We’re perfect, at least I am, and expect everyone else to be perfect too. Whenever there’s an incident like the recent Christmas attempt to bomb a plane, we immediately begin looking for who’s at fault. And being at fault usually means not being perfect.
A person can be imperfect in hindsight – he should have thought of that possibility before the incident. Or a person can be imperfect in performance – he didn’t interpret the rules properly. And it’s true that if everyone had been perfect the incident could have been avoided. Perhaps if the evil doer had been perfect the incident would never have been considered in the first place..
But, we’re not all or even near all perfect. As a matter of fact, we’re mostly average with all the imperfection that entails.
There’s a measurement device called the bell curve. It distributes various arrays of data (competence, cost, energy, profits, etc.). The low end of the curve shows the probability of the least desirable results. The high end shows the probability of the most desirable results, perfection.
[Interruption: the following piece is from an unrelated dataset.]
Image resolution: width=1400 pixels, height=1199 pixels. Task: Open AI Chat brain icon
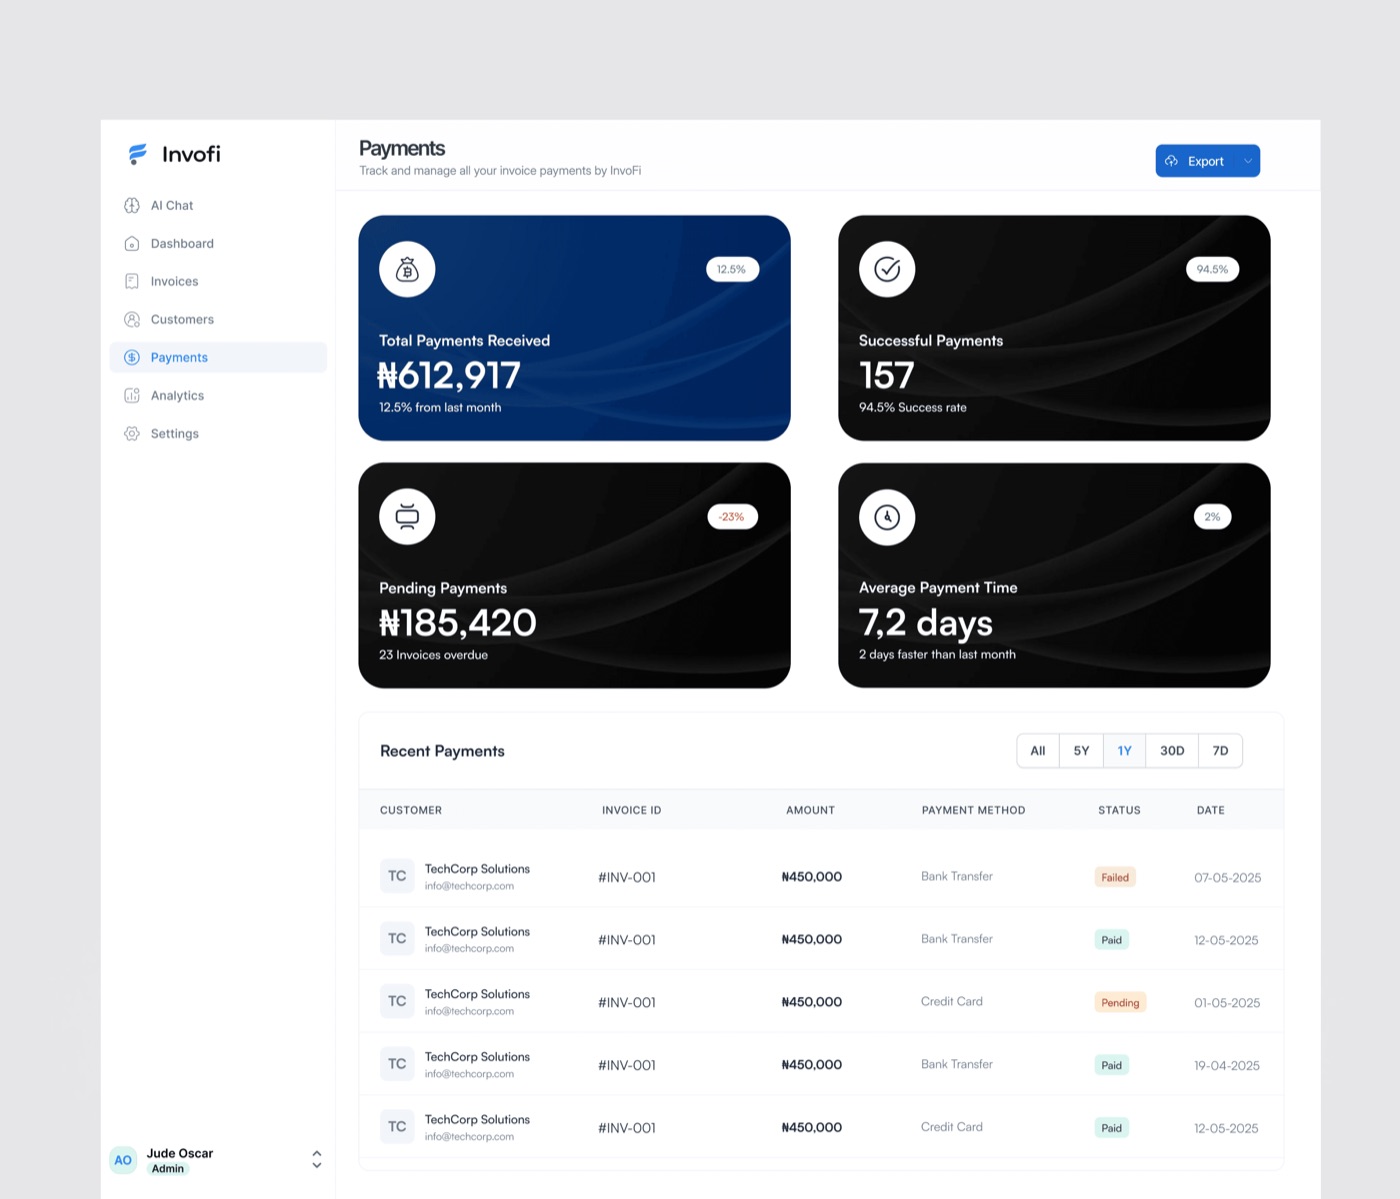(x=132, y=205)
The high point near the middle shows what most probably will happen. The high and low probabilities are much less frequent than the probability of getting average results as the central portion of the curve would show.
This average result is somewhere in the middle and is where most people would fit. Plotted out, this data curve approximates the shape a bell.
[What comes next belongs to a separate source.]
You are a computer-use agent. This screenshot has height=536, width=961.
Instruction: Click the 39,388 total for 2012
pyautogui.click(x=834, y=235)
Given the ways of human nature and probability, rules, procedures and regulations are not created by the incompetents at one end of the curve, nor by the super competent at the other end. If that were so, the super competent would be doing all the work and the rest of us taking it easy.
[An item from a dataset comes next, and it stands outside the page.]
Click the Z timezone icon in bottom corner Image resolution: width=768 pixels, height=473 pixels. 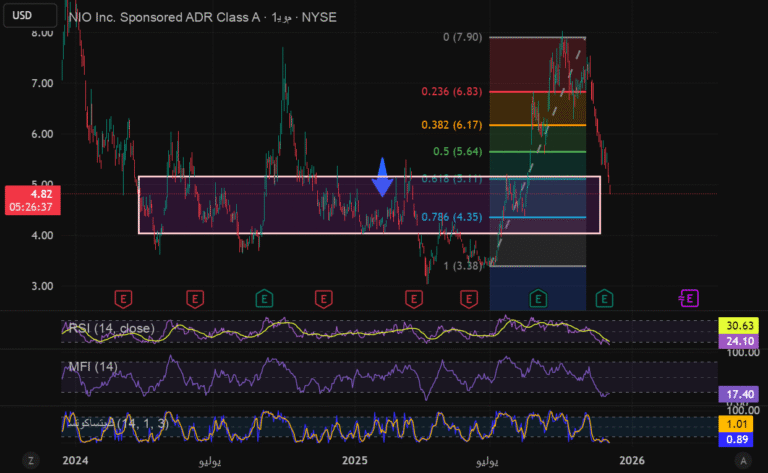click(x=31, y=460)
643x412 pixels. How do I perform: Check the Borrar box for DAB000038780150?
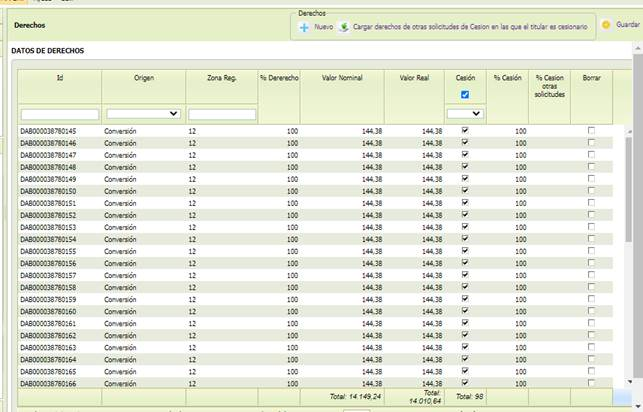coord(591,191)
So what we end up in the airline safety realm are sets of procedures developed by average people that will work most of the time under the “most of the time” conditions if carried out by people of average skill. That’s reality.
Given the forecasting and organizational ability of the average person, the 9/11 attack would not have been prevented. But also, given the learning process of the average person, steps have been taken to insure there will never be an aircraft attack like 9/11. This is reinforced by every pilot knowing that letting his plane be taken over would be fatal to himself.
The same could be said about the USS Cole bombing. I’m sure the navy has done just what the average person insuring against another 9/11 has done. It will never happen that way again.
Between the cable networks interest in keeping any crisis type situations going and the encouragement that gives the average person to keep complaining, crisis and incidents will always be blown out of proportion to their real importance.
I try to keep in mind the saying, “You can make things fool proof but not damn fool proof”, whenever this craziness erupts. Let’s keep in mind that no system is damn fool proof.